**Work to complete:** Everything in the listing except the pictures should be written out exactly.
Start of Material provided
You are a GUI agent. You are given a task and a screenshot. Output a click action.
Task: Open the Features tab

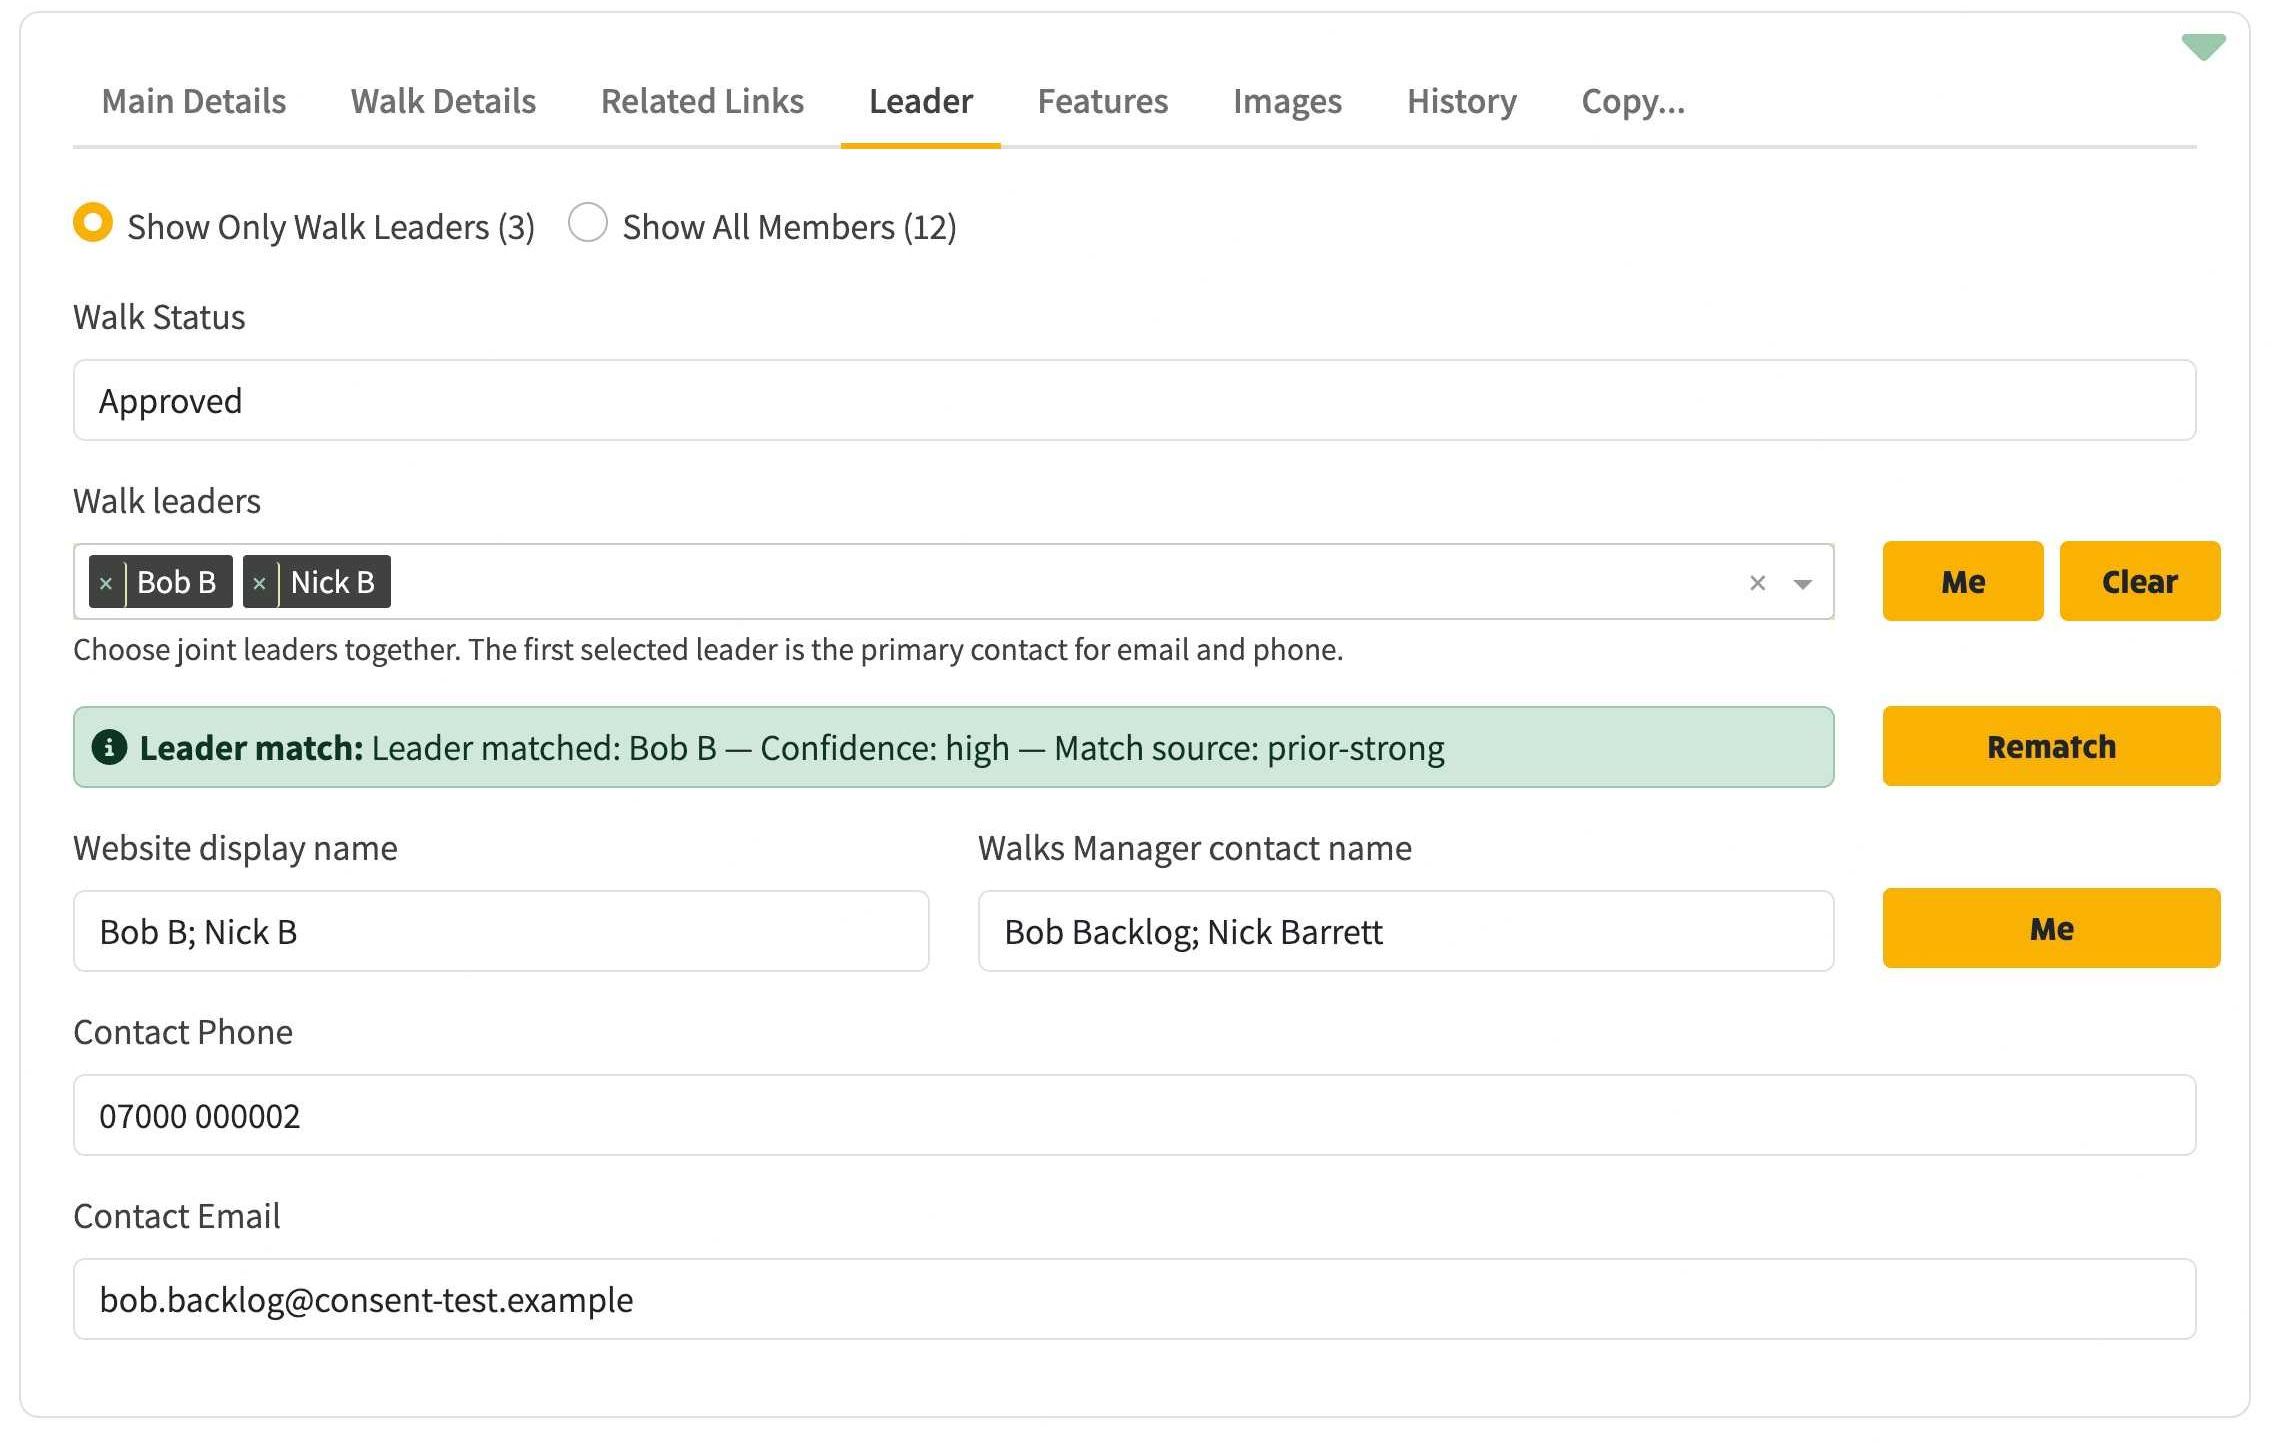point(1102,101)
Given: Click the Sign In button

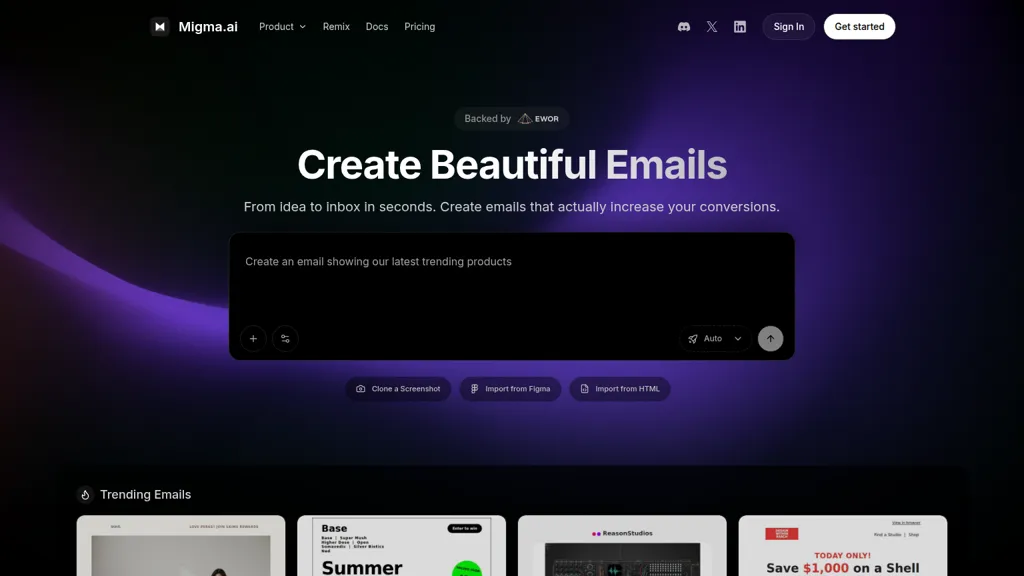Looking at the screenshot, I should tap(788, 27).
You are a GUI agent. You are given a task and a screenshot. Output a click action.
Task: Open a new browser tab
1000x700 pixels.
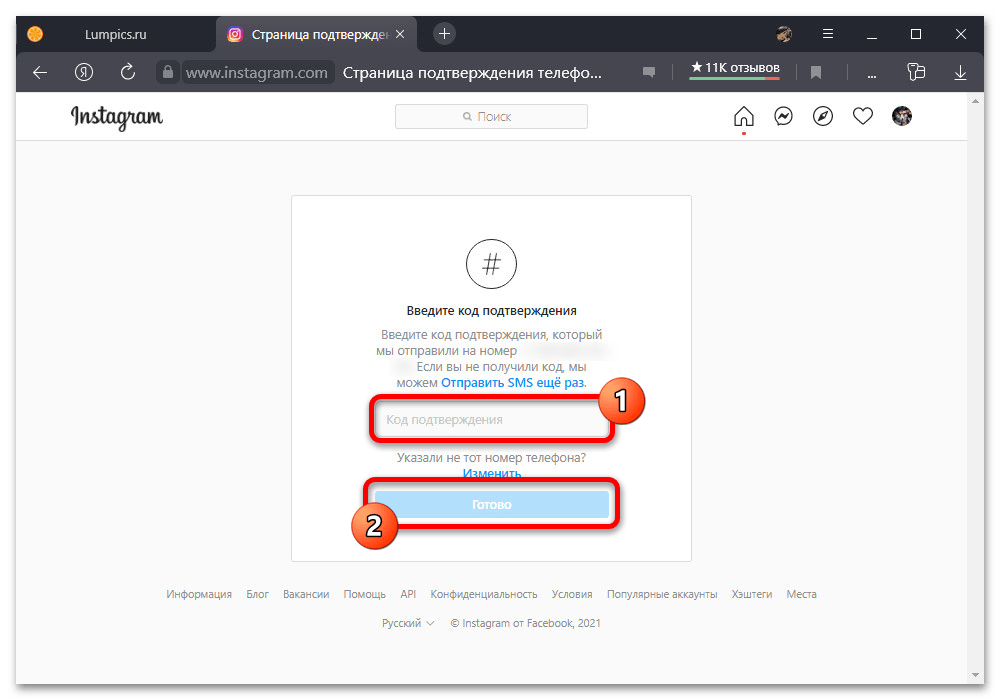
End of Material provided
**Result of the exercise:**
You are a GUI agent. You are given a task and a screenshot. Output a click action.
Task: Open the Features tab

point(1102,101)
Given: Click the Sign In button

Looking at the screenshot, I should tap(788, 27).
You are a GUI agent. You are given a task and a screenshot. Output a click action.
Task: Open a new browser tab
1000x700 pixels.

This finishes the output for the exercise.